Logion 11

11. Jesus said, "This heaven will pass away, and the one above it will pass away. Those who are dead live not, and those who live will not die. In the days when ye ate what had died, ye made it what lives. When ye come to dwell in the light, what will ye do? On the day when ye were one ye became two. But when ye become two, what will ye do?"
Cf. Th 106; Mk 13:31(?)
Hyppolytus, Ref. V 8:32
"Ye who have eaten of dead things and have made it alive, what will ye do when ye eat of the living?"
 
Cf. Mk 10:6, 8:
"…But from the beginning of the creation God made them male and female … so then they are no more twain, but one flesh …."

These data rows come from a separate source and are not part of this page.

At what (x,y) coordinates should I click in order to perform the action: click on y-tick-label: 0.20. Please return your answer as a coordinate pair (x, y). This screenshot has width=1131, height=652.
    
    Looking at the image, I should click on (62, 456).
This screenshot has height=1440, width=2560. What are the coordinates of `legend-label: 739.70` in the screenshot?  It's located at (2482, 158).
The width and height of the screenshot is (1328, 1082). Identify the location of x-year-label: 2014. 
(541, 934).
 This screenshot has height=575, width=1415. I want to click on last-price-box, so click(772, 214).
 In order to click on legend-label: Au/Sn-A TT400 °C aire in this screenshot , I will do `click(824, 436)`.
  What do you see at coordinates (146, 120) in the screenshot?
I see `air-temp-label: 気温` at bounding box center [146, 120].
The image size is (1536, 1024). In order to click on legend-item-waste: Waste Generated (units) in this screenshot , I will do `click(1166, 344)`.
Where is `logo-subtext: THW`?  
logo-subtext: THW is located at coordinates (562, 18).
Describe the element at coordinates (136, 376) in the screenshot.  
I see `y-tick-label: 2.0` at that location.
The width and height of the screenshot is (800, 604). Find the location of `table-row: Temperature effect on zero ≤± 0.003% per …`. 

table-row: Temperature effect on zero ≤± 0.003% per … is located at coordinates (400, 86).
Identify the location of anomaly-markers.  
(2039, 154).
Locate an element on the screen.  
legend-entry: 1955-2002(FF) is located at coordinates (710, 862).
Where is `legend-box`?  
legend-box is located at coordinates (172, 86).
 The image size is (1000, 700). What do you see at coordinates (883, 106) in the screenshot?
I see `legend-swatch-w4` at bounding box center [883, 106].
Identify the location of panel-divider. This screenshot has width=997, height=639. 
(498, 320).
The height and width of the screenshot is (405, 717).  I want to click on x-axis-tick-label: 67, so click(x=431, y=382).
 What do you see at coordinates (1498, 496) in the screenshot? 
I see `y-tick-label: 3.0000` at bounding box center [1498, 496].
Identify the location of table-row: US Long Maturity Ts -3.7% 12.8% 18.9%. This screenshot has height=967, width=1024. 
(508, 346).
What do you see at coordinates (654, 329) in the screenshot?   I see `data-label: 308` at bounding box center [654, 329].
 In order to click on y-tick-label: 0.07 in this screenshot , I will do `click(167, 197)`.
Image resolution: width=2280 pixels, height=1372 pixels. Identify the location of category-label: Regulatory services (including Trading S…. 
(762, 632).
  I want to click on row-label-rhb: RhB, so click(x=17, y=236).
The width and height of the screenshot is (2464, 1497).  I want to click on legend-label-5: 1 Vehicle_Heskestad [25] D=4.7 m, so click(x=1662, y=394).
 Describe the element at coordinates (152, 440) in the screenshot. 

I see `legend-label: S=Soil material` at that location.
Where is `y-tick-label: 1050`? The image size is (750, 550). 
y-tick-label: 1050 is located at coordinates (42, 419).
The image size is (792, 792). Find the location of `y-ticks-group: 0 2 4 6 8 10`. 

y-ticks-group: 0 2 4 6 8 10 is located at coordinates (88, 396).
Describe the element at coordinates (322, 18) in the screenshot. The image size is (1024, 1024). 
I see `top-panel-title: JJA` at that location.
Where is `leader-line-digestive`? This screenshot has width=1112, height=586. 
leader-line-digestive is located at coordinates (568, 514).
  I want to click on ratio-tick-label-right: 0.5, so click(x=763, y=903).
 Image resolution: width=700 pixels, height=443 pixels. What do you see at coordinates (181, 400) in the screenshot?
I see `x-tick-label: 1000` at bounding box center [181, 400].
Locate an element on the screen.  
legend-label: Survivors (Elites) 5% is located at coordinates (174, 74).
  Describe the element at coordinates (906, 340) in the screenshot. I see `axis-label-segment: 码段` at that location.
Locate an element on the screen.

The interpretation of logion 11 is not obvious. Jesus emphasizes the temporality of the heavens that we see, and “the one above it,” presumably one (the firmament?) whose existence was taught by the Helenized Jews. The Greeks taught of concentric crystaline spheres containing the paths and positions of the visible heavenly bodies. In the time since then these concepts have certainly gone by the board. He also emphasizes the fact that those who are spiritually dead do not live full lives, but those who are spiritually alive need not fear death. (A literal interpretation would deny a resurrection yet support a millenial paradise.) Jesus then seems to refer to the time when his disciples followed the pronouncements of the prophets who by then had died (as in Th 52). These teachings they had brought into their own lives. He contrasts this with the day when truth, light and knowledge will not be gotten from their writings, but will fill all being. There is then a similar contrast made between the time when his disciples were one and became two in some sense. (Another interpretation takes it as referring to the time when Eve was created out of Adam.) And then comes a time, presumably in the future, when they (or humankind?) in some sense must become two (dead body and living spirit?). What sense this is is not at all clear to me. Perhaps he is speaking of all kinds of divisions and categorizations that must at some time become irrelevant. In logion 106 the promise is made that when two become one, presumably one in intent, faith, and purpose, the power to move mountains is present. Perhaps therefore he is admonishing his disciples to be one, when he asks rhetorically what they can do as two.